Lethargy

"For Holly, lethargy was not a passing mood, it was a chronic condition. She dragged through the hours, dragged through the days. Life was not a gift she had been given; it was a sentence she had to serve."

Holly was a slithering, slouching, sliding woman of rubber. Sometimes she sat with her legs folded beneath her on the chair seat; sometimes she sat with her feet on the seat and her knees pointing up; sometimes her legs were sprawled over an arm of the chair; but most of the time she just slid slowly down the seat, eventually arriving at the half-prone position she preferred. When sitting in the lunchroom, she didn’t talk to anyone and she didn’t eat much; often she threw her food away or gave it away. Some days during lunch she’d go into the nurse’s office and lie down; other days she’d talk to herself in a growling tone of voice; but mostly she just slumped in her seat.

Holly was 5’2” and skinny, with stringy, lifeless, red-brown hair. At her group home, she wouldn’t shampoo or bathe or brush her teeth without repeated prompting. She had a pale complexion, thick slab-like lips, and a wide nose covered with scar tissue; another resident had bitten it repeatedly when she lived in Boulder from ages thirteen to eighteen. She also had a congenital skin malformation—a series of translucent nodules running down her chin and neck, like little bubbles of flesh.

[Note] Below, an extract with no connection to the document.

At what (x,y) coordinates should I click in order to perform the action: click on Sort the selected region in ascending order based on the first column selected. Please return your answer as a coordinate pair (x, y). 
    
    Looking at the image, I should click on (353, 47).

From age five on, her life had been riddled with epileptic seizures. Sometimes at work she’d moan, then collapse on the floor and jerk convulsively. One day her head hit the floor hard enough to require stitches. After that, the Center bought her a bicycle helmet, which Holly then wore every day. Another time, lying on the floor after a seizure, she seemed especially disoriented, twisting the sleeves of her shirt and squeezing the nurse’s hand; in the next few minutes she had two more hard seizures. At twenty-three years old, her language skills surpassed those of most clients—she read at a third-grade level—but she had an “intractable seizure disorder” that would probably, in time, lead to cognitive deterioration.

All of us are bored some of the time; all of us are listless some of the time. Eventually these temporary states give way to periods of energy and engagement. For Holly, though, they didn’t, at least not that I saw; she seemed permanently mired in ennui. Lethargy for her was not a passing mood, it was a chronic condition. She dragged through the hours, dragged through the days. Life was not a gift she had been given; it was a sentence she had to serve.

“Hi, Holly.”

“Hi, Glenn.”

“Did you have a nice weekend?”

Shrugs. “Yeah. It was okay.”

“What’d you do?”

“Nothing.”

“Nothing?”

“Nothing special.”

“Oh.” I looked at her, hoping for more.

“Tot,” she said finally.

“What’s that?”

“I tot.”

“You tot? Oh, you talked? You talked with somebody this weekend?”

“Yeah,” she said, then walked away.

Only once did I sense any vitality in her speech—and that time, she left me dumbfounded. She walked up, looked me in the eye, and said with a sneer, “You’re cute”—then departed with a burst of laughter.

Holly never got too excited about her work. When she got tired of steelwooling, she’d stop working and look through her glass like a telescope, peering across the table at pudgy, bespectacled Horace, who would giggle nervously. If she was scheduled for a thirty-minute period in grouting, she’d spend the first fifteen minutes putting her coveralls on, the last fifteen taking them off. Sometimes she’d stop to look at herself in the mirror, then break out in the loose, silly laughter that always suggests fatigue.

One day she wandered into the Spanish/Florentine room and asked me, “Where do I go now?”

“Well, Holly, what area do you work in these days?”

“Don’t know.” This was a common response of hers, when even the act of thinking seemed to demand too much effort.

“Well, I think you work with Molly in grouting, don’t you?”

“I guess,” she said, her voice tired and resigned. She drifted off in that direction.

A few times when she was working for me, Holly rose from her seat, silent and unnoticed, then floated about in a daze. For no reason at all she might load a tray with glasses and glide around the room with it. Eventually I’d glance over and see this glass-carrying phantom, who had enough of a tendency to drop things when she was at her seat. Racing over, I’d whisk the tray from her hands, waking her from her reverie.

“What are you doing, Holly?”

“Don’t know.”

“You don’t know? Well, what were you doing with all these glasses?”

“Walking.”

Work never held Holly’s attention, but the workfloor radio sometimes did. When a lyrical song like the Beatles’ “Norwegian Wood” came on, she’d remain slumped in her chair, but would provide accompaniment by fading in and fading out with low, vaguely melodic moans.

I never saw anything that was important to Holly, anything that really mattered. Along with several other supervisors, I once spent a day at her group home. While the other residents saw this as a rare opportunity to show off their rooms and their prized possessions and their expertise in cooking, Holly found it all rather dull. Curled up in one of the living room chairs, she spent the day in her robe, wearied by the endless parade of TV shows she was doomed to watch.